The incorporation of OPCAB technique into established surgical practice is done differently throughout the institutions. S. Hoff outlined methods to improve adoption of OPCAB as the following appropriate patient selection, individualized grafting strategy, peer to peer training of the entire team, graded clinical experience (on-pump beating heart, cannulated OPCAB, wet pump, dry pump, and minimally invasive/ advanced OPCAB) [27]. These points were accomplished to satisfactory degree.

Patient selection is generally considered crucial for safe adoption of the off-pump technique. OPCAB-experienced surgeons suggest exclusion of patients with depressed left ventricular function, left main disease, and three-vessel disease in a surgeon’s early experience [5] . Yet no indications and contraindications were defined by any authorized institution for training and routine OPCAB surgery. One patient in the rather early experience was high risk. During the study period the surgeon established an overall rate of OPCAB (24.67%).

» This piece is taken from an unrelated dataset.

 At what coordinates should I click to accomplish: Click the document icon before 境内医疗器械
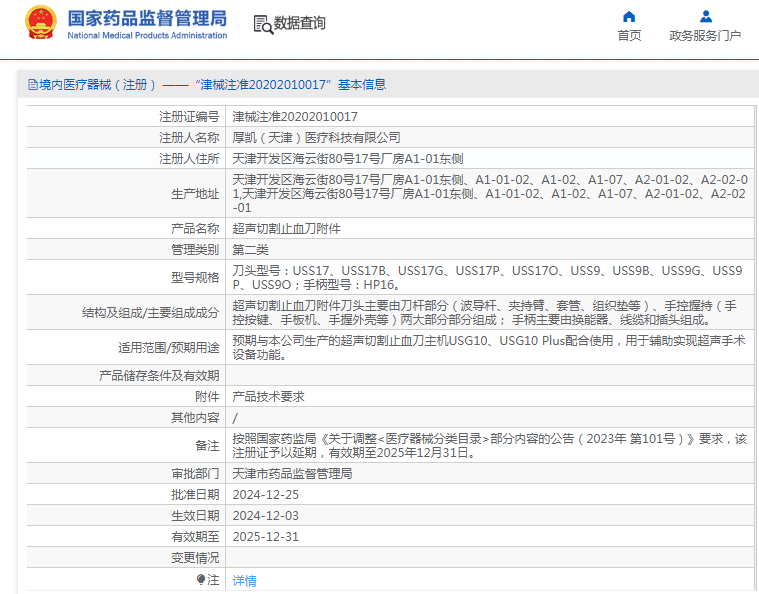click(x=32, y=85)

It is our feeling that the learning curve can be negotiated with a fairly high initial frequency of ONCAB. However, a reasonable future option of technique incorporation is the formalized training in surgical adoption of the OPCAB technique, prevention and management of emergency conversion as well as leading of a multidisciplinary team [18]. Providing structured training in OPCAB is an effort being made by The American Association for Thoracic Surgery (AATS) and The Society of Thoracic Surgeons (STS). The regarding joint committee (Committee on New Technology Assessment) developed a detailed program, that includes didactic sessions, live animal and cadaver training, observational visits to the institutions of surgeons who are experienced in off-pump surgery and visits by those surgeons (preceptors) to the trainees’ home institutions [30]. Training to surgical residents we consider paramount in establishing the OPCAB technique in an institution. Eventually additional monitoring using control or cumulative sum (CUSUM) charts may be of great value in the process of introduction of OPCAB and accreditation. These provide a case by case monitoring and, hence, allow for tight quality control, if boundary definitions are put carefully [6].

5. Limitations

Our study contains several limitations. Most of all it was a non-randomized retrospective study from which selection bias and diminished comparability result. Although patients were not randomized or matched in any formal manner, we consider that the groups were sufficiently comparable for the purposes of this study. Due to the rough measurement parameter (cerebrovascular accident) neurological outcome was not evaluated in detail, as can be done by cognitive performance tests. Due to the character of the study we did not examine graft patency which is a hotly debated outcome measure in comparison between OPCAB and on-pump CAB.

6. Conclusion

The goal of this study was to audit surgical outcomes during the early experience with the off pump technique. We have shown that experienced surgeon could incorporate the off-pump technique safely into surgical practice with relatively little extra training using careful patient selection and up to date materials. The experience will allow us to improve upon these results and bring the benefits of off-pump coronary surgery to the population of patients in need for this option. This article was intended to encourage surgeons yet indistinctive about the technique to start incorporating OPCAB into ones surgical technique. A quick learning curve can be achieved due to careful patient selection, high frequency of OPCAB, use of modern surgical technique and devices, training at teaching centers and a dedicated theatre team.

7. Acknowledgements

C. N. thanks Prof. Dr. Ing. Günther Kundt, Institute for Biostatistics and Informatics in Medicine and Ageing Research, University of Rostock, Medical Faculty for his advices.